*TASK REQUIREMENTS*
Check each line of the entries. Copy the ones that contain the string "agent".

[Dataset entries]
▶

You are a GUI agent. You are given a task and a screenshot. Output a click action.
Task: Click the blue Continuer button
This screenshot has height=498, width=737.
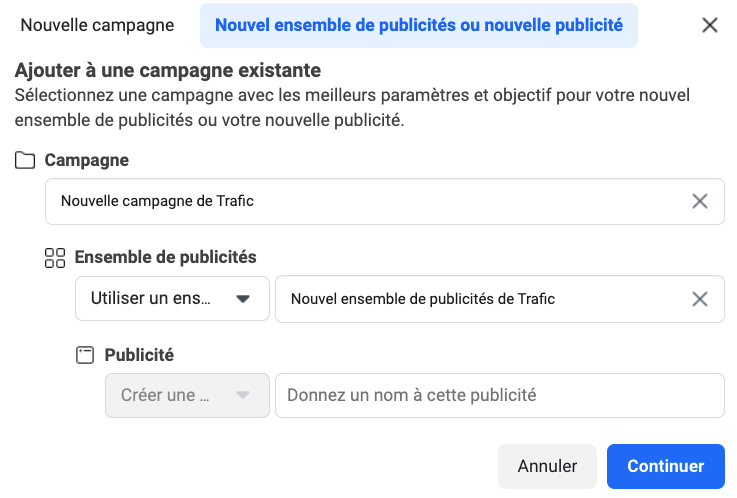pos(665,466)
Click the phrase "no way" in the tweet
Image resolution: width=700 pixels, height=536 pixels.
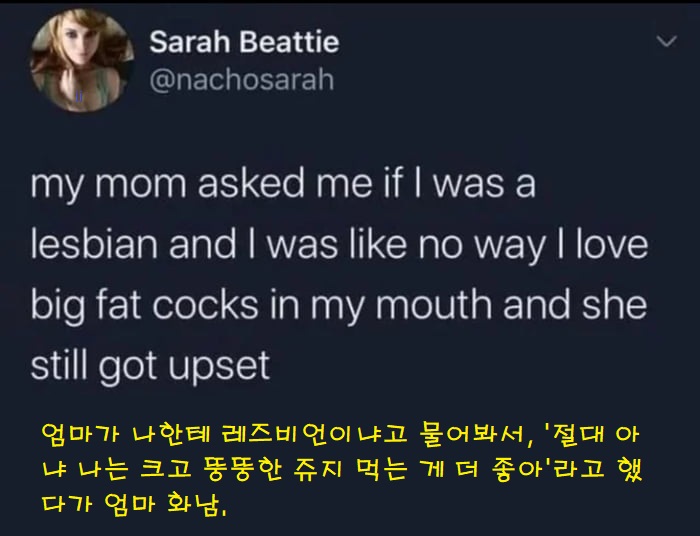tap(478, 245)
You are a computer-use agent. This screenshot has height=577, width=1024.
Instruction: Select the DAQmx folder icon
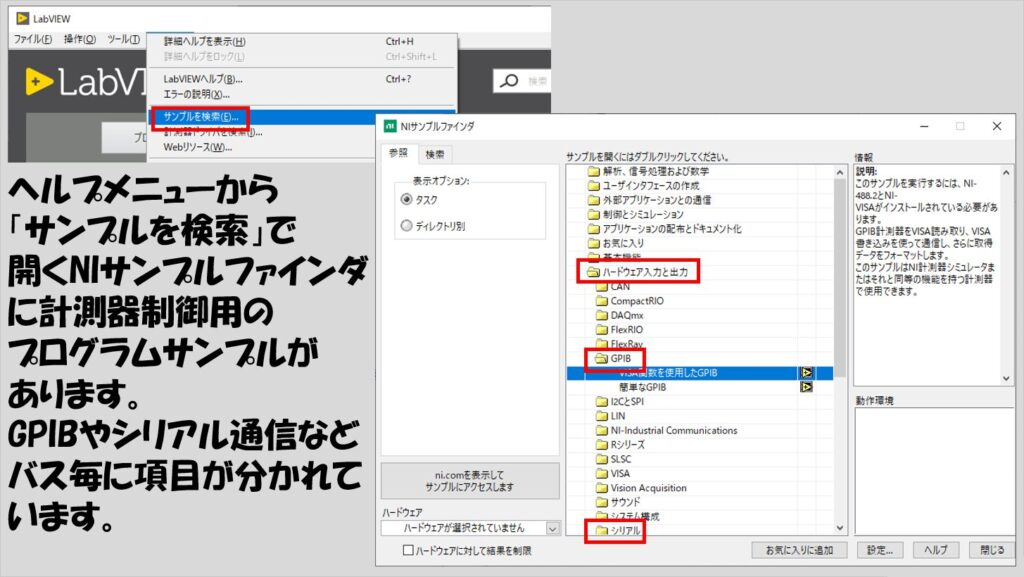tap(601, 315)

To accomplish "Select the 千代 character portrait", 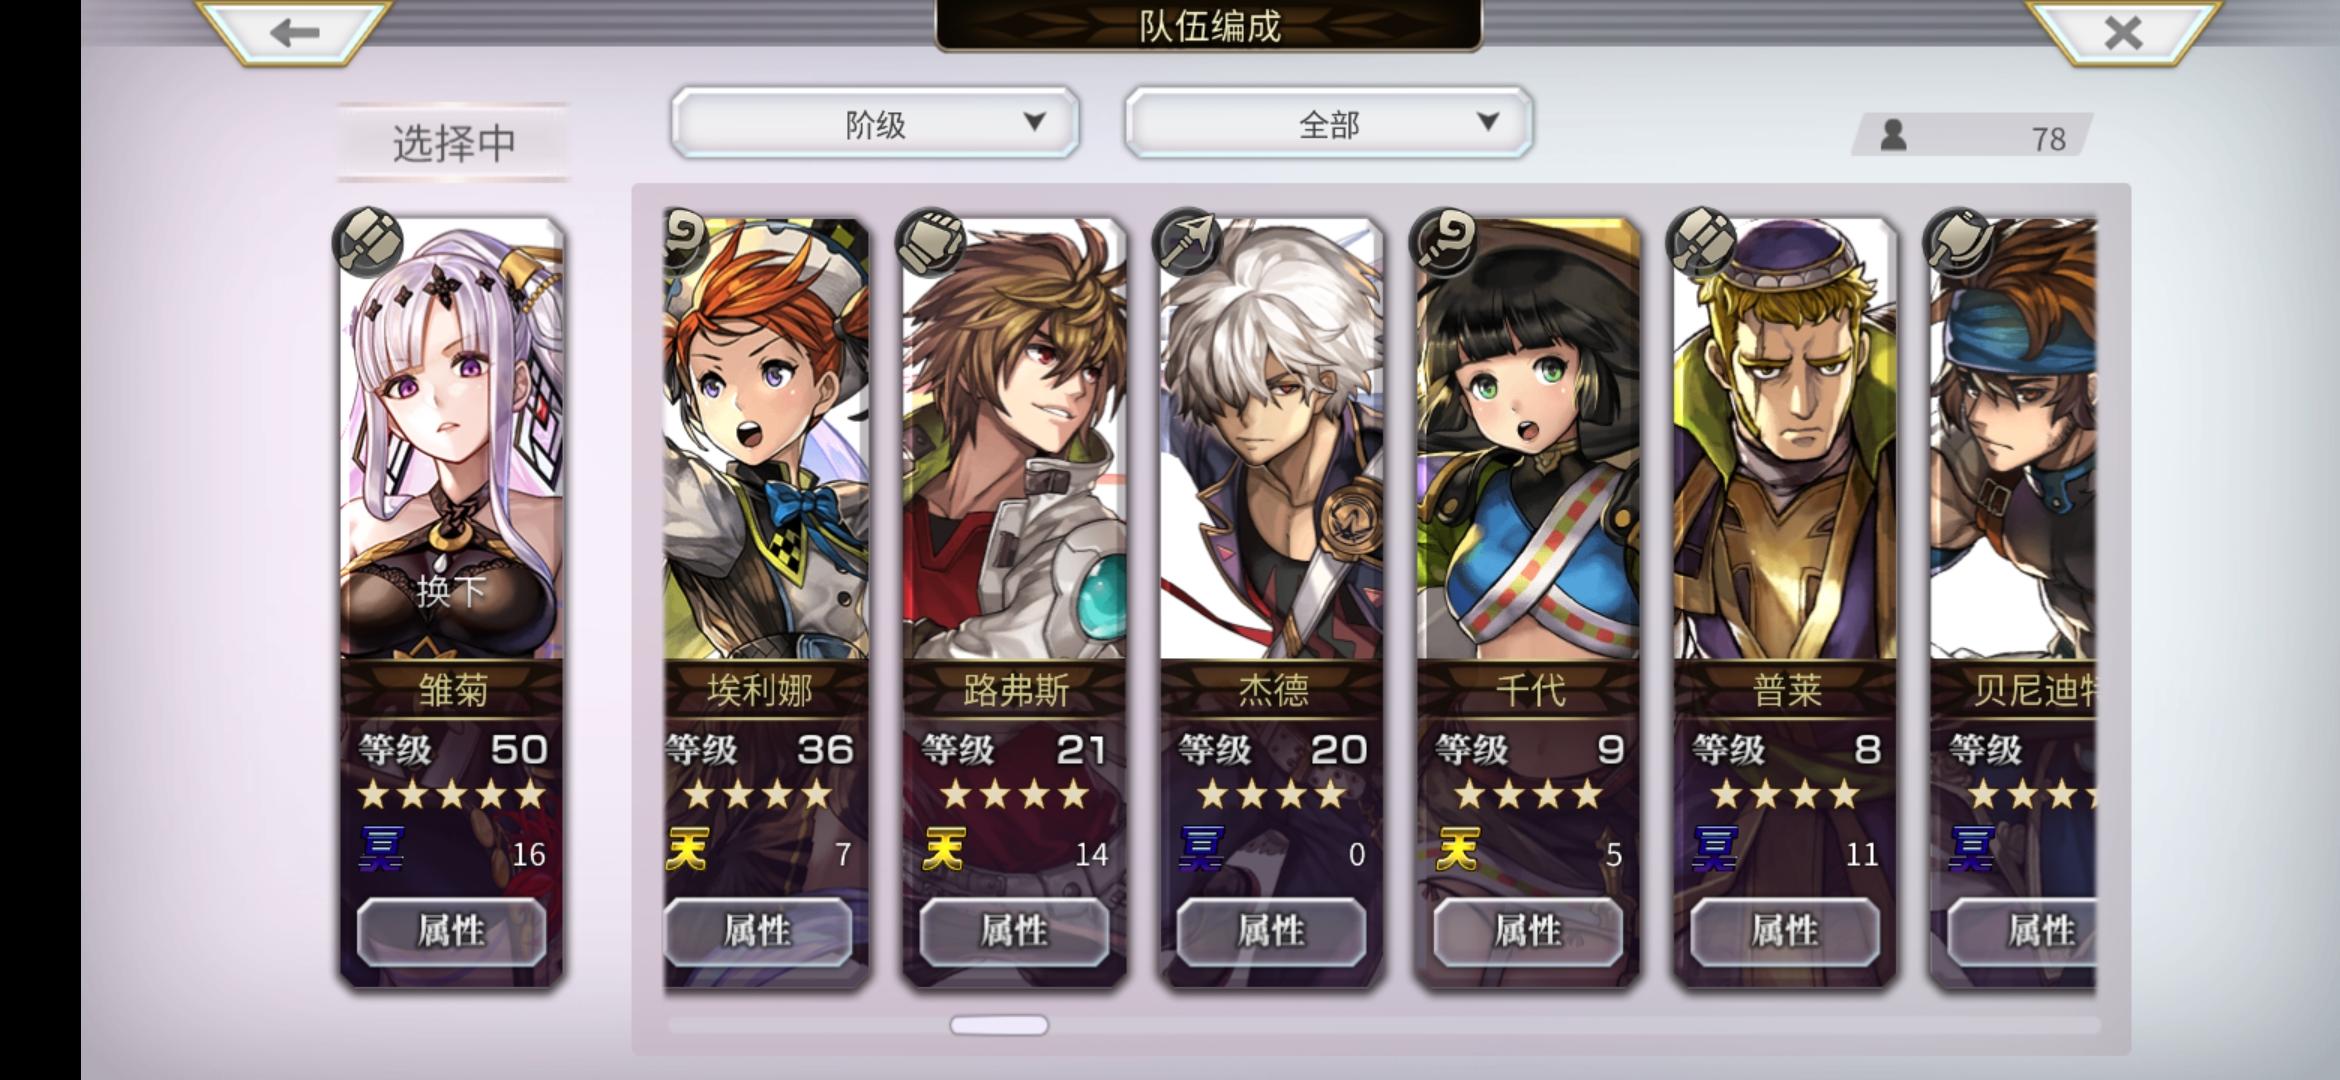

◀

*RESULT BELOW*
You are a GUI agent. You are given a task and a screenshot. Output a click action.
You are a computer-use agent. This screenshot has height=577, width=1024.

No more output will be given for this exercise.